- _Directions for this task_
Please reproduce every line of the listing in full, starting at the line containing "The width and height of the screenshot is (1229, 692)." and ending at the line containing "point(8,27)", both included. Raise each coordinate in the answers by 150, and give only those lines.

— start of Task material —

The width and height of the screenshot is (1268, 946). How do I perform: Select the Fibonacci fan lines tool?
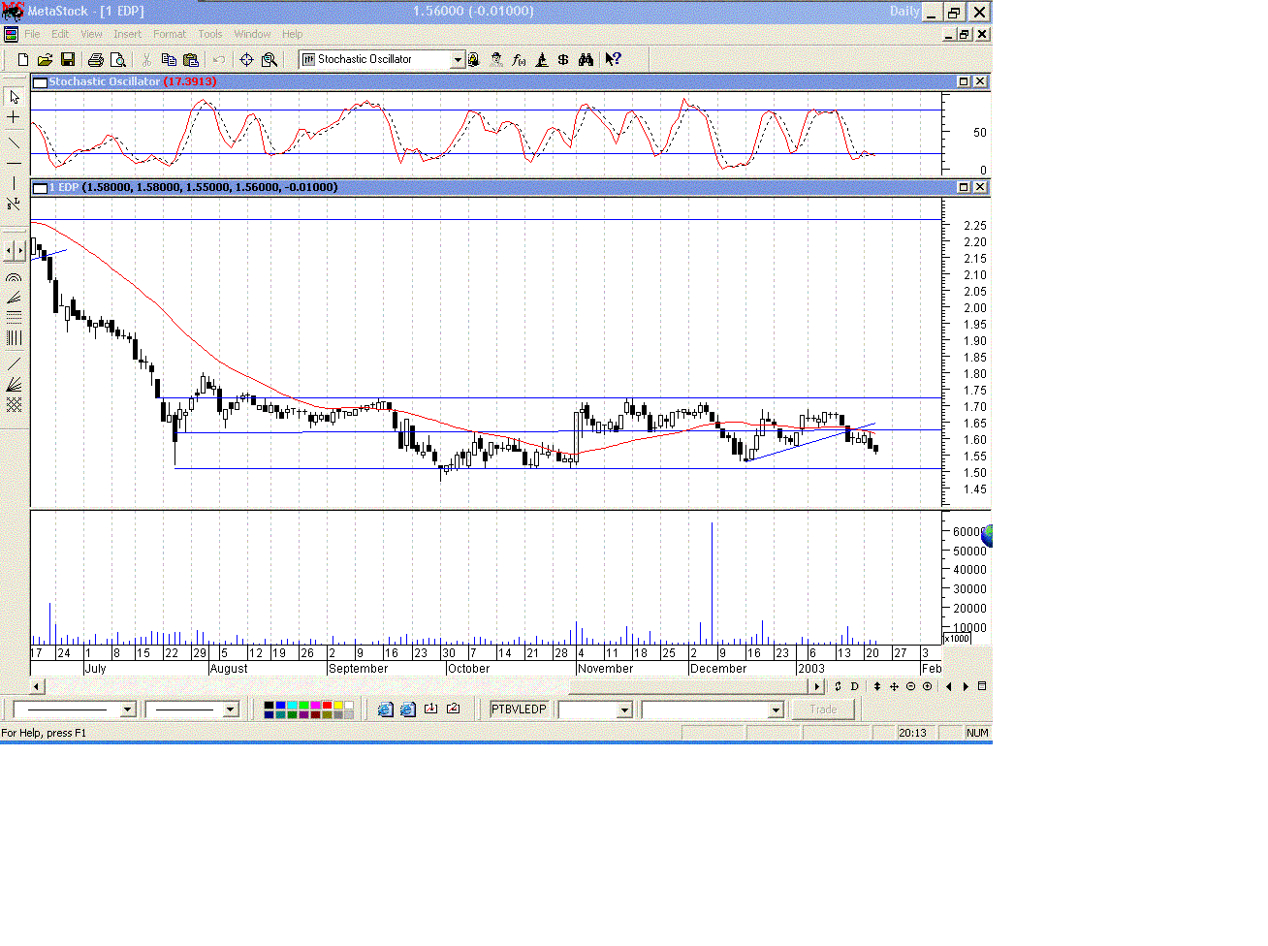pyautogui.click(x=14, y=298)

— end of Task material —
— start of Task material —

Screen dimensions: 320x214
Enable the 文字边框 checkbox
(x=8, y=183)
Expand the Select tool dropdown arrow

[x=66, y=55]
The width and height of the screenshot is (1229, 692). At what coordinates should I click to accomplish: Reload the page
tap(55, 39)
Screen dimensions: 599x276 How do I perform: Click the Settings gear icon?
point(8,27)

— end of Task material —
— start of Task material —

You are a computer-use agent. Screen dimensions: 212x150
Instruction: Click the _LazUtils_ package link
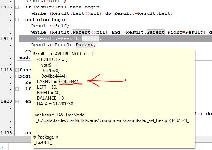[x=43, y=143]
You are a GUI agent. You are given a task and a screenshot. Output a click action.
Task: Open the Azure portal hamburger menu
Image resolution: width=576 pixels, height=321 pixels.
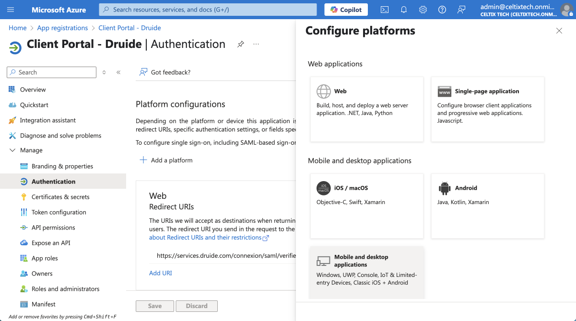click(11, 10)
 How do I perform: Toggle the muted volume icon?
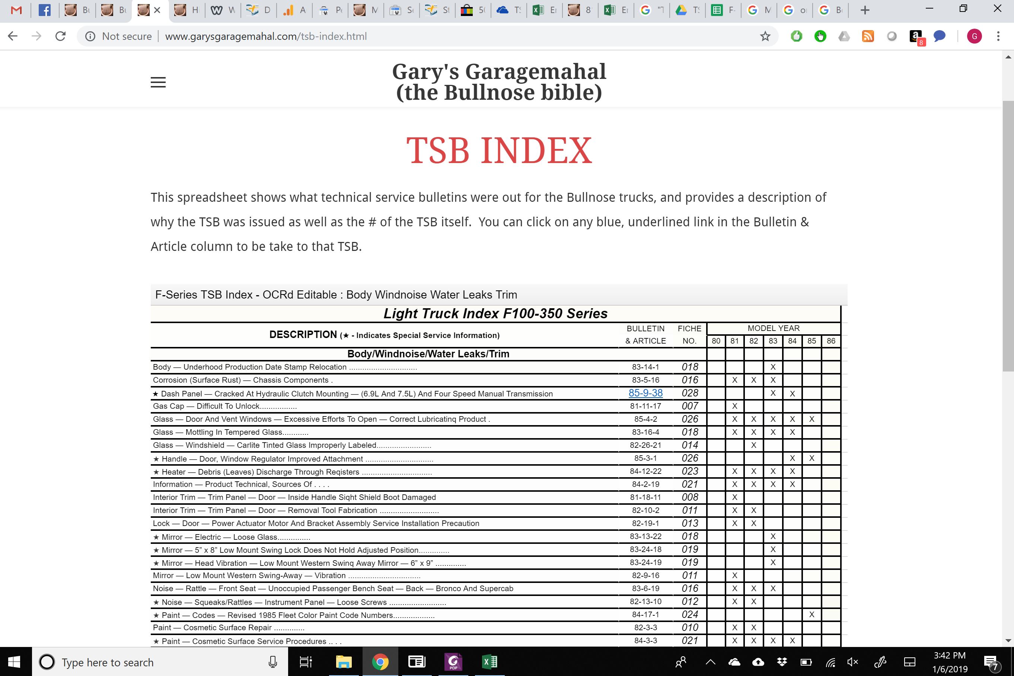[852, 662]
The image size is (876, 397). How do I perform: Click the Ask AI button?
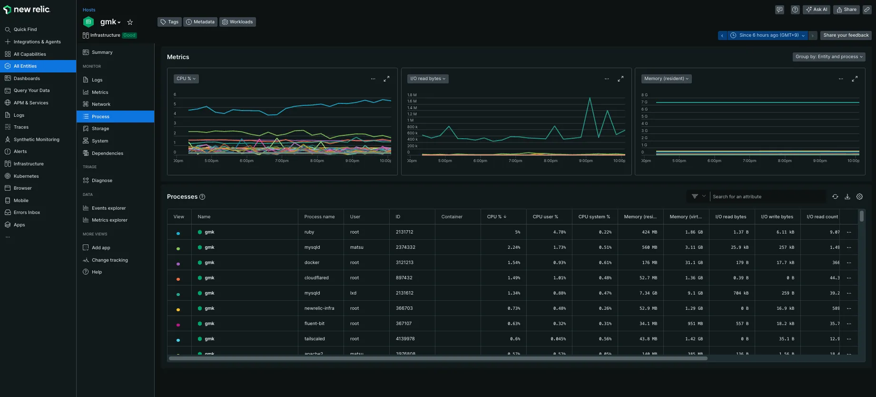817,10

— end of Task material —

- _Correct answer_
The width and height of the screenshot is (1229, 692). At what coordinates should I click to accomplish: Reload the page
tap(205, 189)
Screen dimensions: 599x276 How do I perform: Click the Settings gear icon?
point(158,177)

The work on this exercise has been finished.